When implementing PAC privacy, users can initially specify their desired level of trust. For example, perhaps a user might want assurances that he has no greater than 1 percent confidence that an attacker has successfully reconstructed sensitive data to within 5 percent of her actual value. To achieve these goals, the PAC privacy algorithm automatically tells the user the optimal amount of noise that should be added to the output model before sharing it publicly.

The noise is optimal in the sense that adding less than the specified value may result in all bets losing. But the effects of adding noise to neural network parameters are complex, and we make no promises about the reduced utility a model might experience with added noise, Xiao says.

This illustrates one limitation of PAC privacy. With this technique, the user does not know how much accuracy the model loses when noise is added. PAC privacy also involves repeatedly training a machine learning model with a large number of data subsamplings, which can be computationally expensive.

One approach to improving PAC privacy is to change the user’s machine learning training process to make it more stable. That is, the output model produced does not change much when the input data is subsampled from the data pool. This stability reduces the difference between subsampled outputs, which not only reduces the number of runs of the PAC privacy algorithm to determine the optimal amount of noise, but also adds less noise.
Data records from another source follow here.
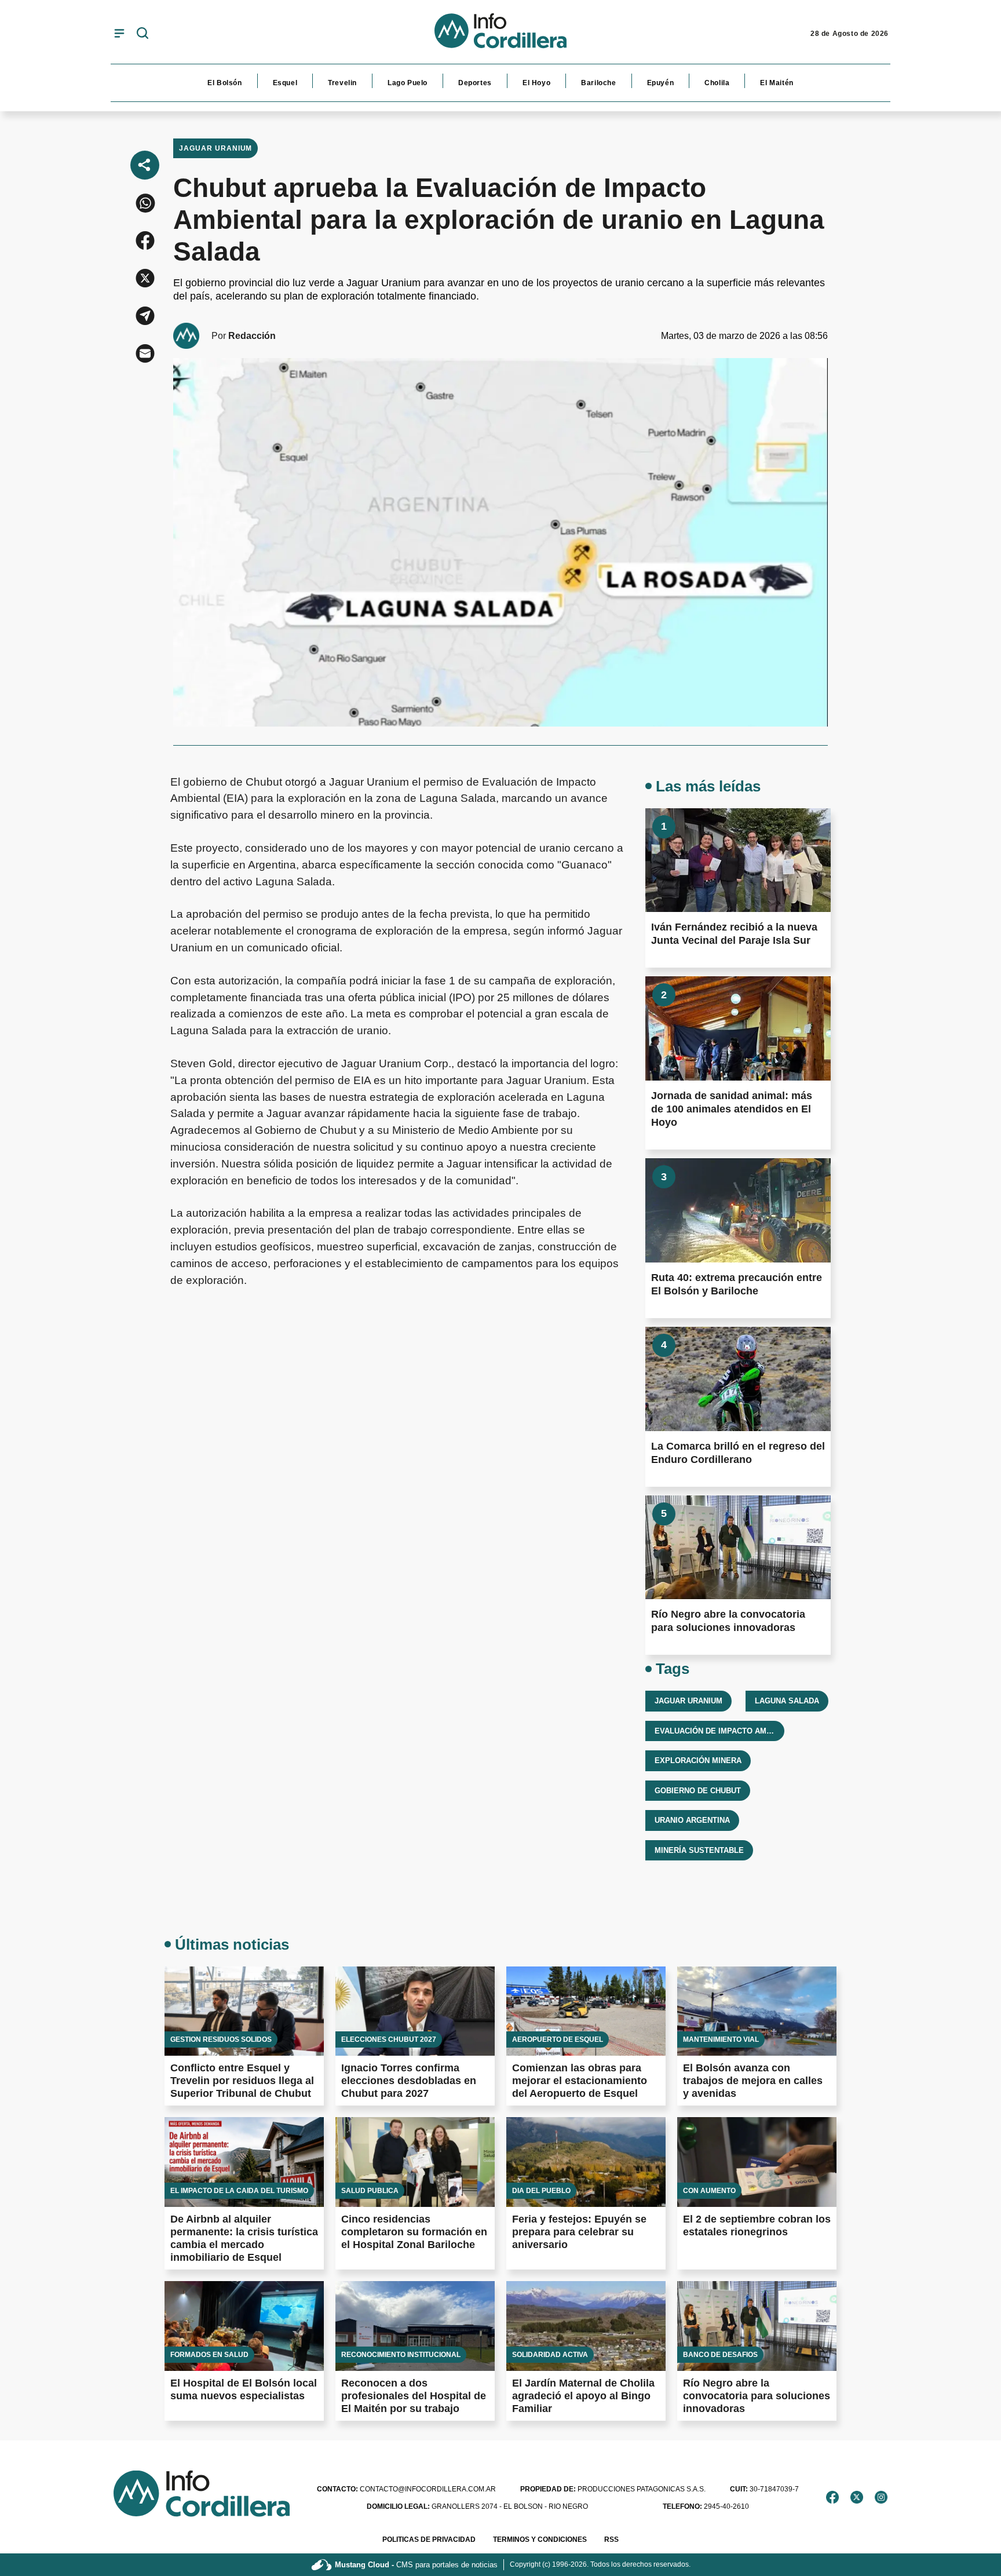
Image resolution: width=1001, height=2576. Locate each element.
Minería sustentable (699, 1850)
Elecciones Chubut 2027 (388, 2039)
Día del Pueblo (541, 2190)
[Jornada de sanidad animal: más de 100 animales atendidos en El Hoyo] (738, 1028)
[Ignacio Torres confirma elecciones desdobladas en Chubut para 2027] (415, 2011)
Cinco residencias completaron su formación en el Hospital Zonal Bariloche (414, 2231)
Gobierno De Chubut (698, 1790)
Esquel (285, 83)
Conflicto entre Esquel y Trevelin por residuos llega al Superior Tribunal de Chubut (242, 2080)
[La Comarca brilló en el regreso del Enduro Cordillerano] (738, 1379)
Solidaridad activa (550, 2354)
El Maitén (776, 83)
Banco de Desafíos (720, 2354)
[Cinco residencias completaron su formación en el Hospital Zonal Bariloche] (415, 2162)
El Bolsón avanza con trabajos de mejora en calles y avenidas (753, 2080)
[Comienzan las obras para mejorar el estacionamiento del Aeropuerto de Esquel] (586, 2011)
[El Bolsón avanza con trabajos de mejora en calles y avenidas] (756, 2011)
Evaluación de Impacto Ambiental (726, 1731)
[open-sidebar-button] (119, 33)
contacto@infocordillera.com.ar (406, 2489)
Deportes (475, 83)
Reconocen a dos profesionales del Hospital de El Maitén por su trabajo (413, 2395)
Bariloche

An additional benefit of more stable models is that they often have less generalization error. That means we can make more accurate predictions on never-before-seen data, creating a win-win situation between machine learning and privacy, Devadas adds.

Over the next few years, we hope to explore this relationship between stability and privacy, and between privacy and generalization error, in a little more detail. We’re knocking on the door here, but it’s not yet clear where that door leads, he says.

Obfuscating the use of personal data within the model is paramount to protecting privacy. But that can come at the cost of data and model usability, said Jeremy Goodsitt, senior machine learning engineer at Capital One. He was not involved in this research. PAC offers an experience-based black-box solution that can reduce additional noise compared to current practices while maintaining comparable privacy guarantees. Moreover, its empirical approach extends its applicability to more data-intensive applications.

This research was partially funded by DSTA Singapore, Cisco Systems, Capital One, and MathWorks Fellowship.